Linux7 min read

Log management with journalctl and rsyslog

linuxloggingjournalctlrsyslogtroubleshooting

When something breaks, logs are where you find out why. Linux has two logging systems that coexist: journald (systemd’s binary log) and rsyslog (the traditional text-based logger). Most systems run both.

journalctl basics

View all logs:

journalctl

Follow logs in real time (like tail -f):

journalctl -f

Filter by service:

journalctl -u nginx
journalctl -u nginx -u php-fpm    # multiple services

Filter by time:

journalctl --since today
journalctl --since "2024-01-15 10:00:00"
journalctl --since "1 hour ago"
journalctl --since yesterday --until today

Filter by priority:

journalctl -p err           # errors and above
journalctl -p warning       # warnings and above

Priorities: emerg, alert, crit, err, warning, notice, info, debug.

Combining filters

journalctl -u nginx -p err --since today

This shows nginx errors from today. Filters are ANDed together.

Binary vs text logs

Journalctl stores logs in a binary format at /var/log/journal/ (if persistent) or /run/log/journal/ (temporary). The binary format supports structured metadata — you can filter by PID, UID, boot ID, and more.

journalctl _PID=1234
journalctl _UID=1000
journalctl -b -1              # previous boot
journalctl -b                 # current boot

Making journal persistent

By default, journald may not persist logs across reboots. To enable:

sudo mkdir -p /var/log/journal
sudo systemctl restart systemd-journald

Control journal size in /etc/systemd/journald.conf:

[Journal]
SystemMaxUse=500M
SystemMaxFileSize=50M
RuntimeMaxUse=200M

Then restart journald.

rsyslog: traditional logging

Rsyslog writes text log files in /var/log/. Key files:

  • /var/log/syslog — main system log
  • /var/log/auth.log — authentication
  • /var/log/kern.log — kernel messages
  • /var/log/daemon.log — daemon messages

Configuration is in /etc/rsyslog.conf and /etc/rsyslog.d/.

Remote logging

For centralized logging, rsyslog can send logs to a remote server.

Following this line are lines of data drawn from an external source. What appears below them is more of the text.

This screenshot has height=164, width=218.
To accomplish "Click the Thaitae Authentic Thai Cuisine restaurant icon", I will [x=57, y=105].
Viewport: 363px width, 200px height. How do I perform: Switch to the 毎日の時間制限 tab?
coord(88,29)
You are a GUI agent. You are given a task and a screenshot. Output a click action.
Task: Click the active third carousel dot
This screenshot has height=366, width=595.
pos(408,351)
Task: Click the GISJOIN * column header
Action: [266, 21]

On the receiving server, enable UDP or TCP reception in /etc/rsyslog.conf:

module(load="imudp")
input(type="imudp" port="514")

module(load="imtcp")
input(type="imtcp" port="514")

On the sending server, add to /etc/rsyslog.d/remote.conf:

*.* @logserver.example.com:514       # UDP
*.* @@logserver.example.com:514      # TCP

One @ is UDP (faster, fire-and-forget). Two @@ is TCP (reliable, ordered).

Log rotation

Logrotate prevents logs from filling your disk. Configuration is in /etc/logrotate.conf and /etc/logrotate.d/.

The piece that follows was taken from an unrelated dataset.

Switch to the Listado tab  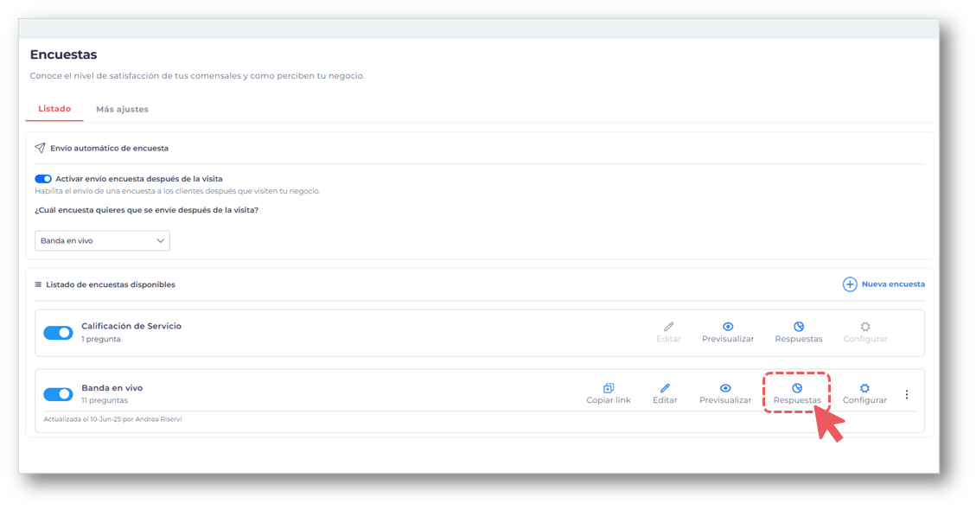54,110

A typical logrotate config for a custom application:

/var/log/myapp/*.log {
    daily
    missingok
    rotate 14
    compress
    delaycompress
    notifempty
    create 0640 appuser appuser
    postrotate
        systemctl reload myapp > /dev/null 2>&1 || true
    endscript
}
  • daily — rotate every day
  • rotate 14 — keep 14 old copies
  • compress — gzip old logs
  • postrotate — run a command after rotation (usually reloading the service to reopen log files)

Test your config:

sudo logrotate -d /etc/logrotate.d/myapp

Force a rotation:

sudo logrotate -f /etc/logrotate.d/myapp

Searching logs

For text logs, grep is your friend:

grep "error" /var/log/syslog
grep -i "failed" /var/log/auth.log

For journalctl, use the built-in filters:

journalctl -u nginx --grep="error"

For complex searches across multiple log files, consider zgrep for gzipped rotated logs:

zgrep "error" /var/log/syslog.2.gz

Common mistakes

Not checking both journald and rsyslog. Some services log to one, some to the other. If you can’t find what you’re looking for, check both.

Letting logs fill the disk. Logrotate exists for a reason. Set it up for every application that writes logs.

Ignoring rotated logs. The problem might have happened yesterday. Check /var/log/syslog.1 or the gzipped versions.

Remarks

Logging on Linux is split between journald (structured, filterable) and rsyslog (text files, greppable). journalctl is great for filtering by time and service. rsyslog is great for grep and piping. Set up log rotation from the start — discovering a full disk at 3 AM because of log growth is a bad way to learn this lesson.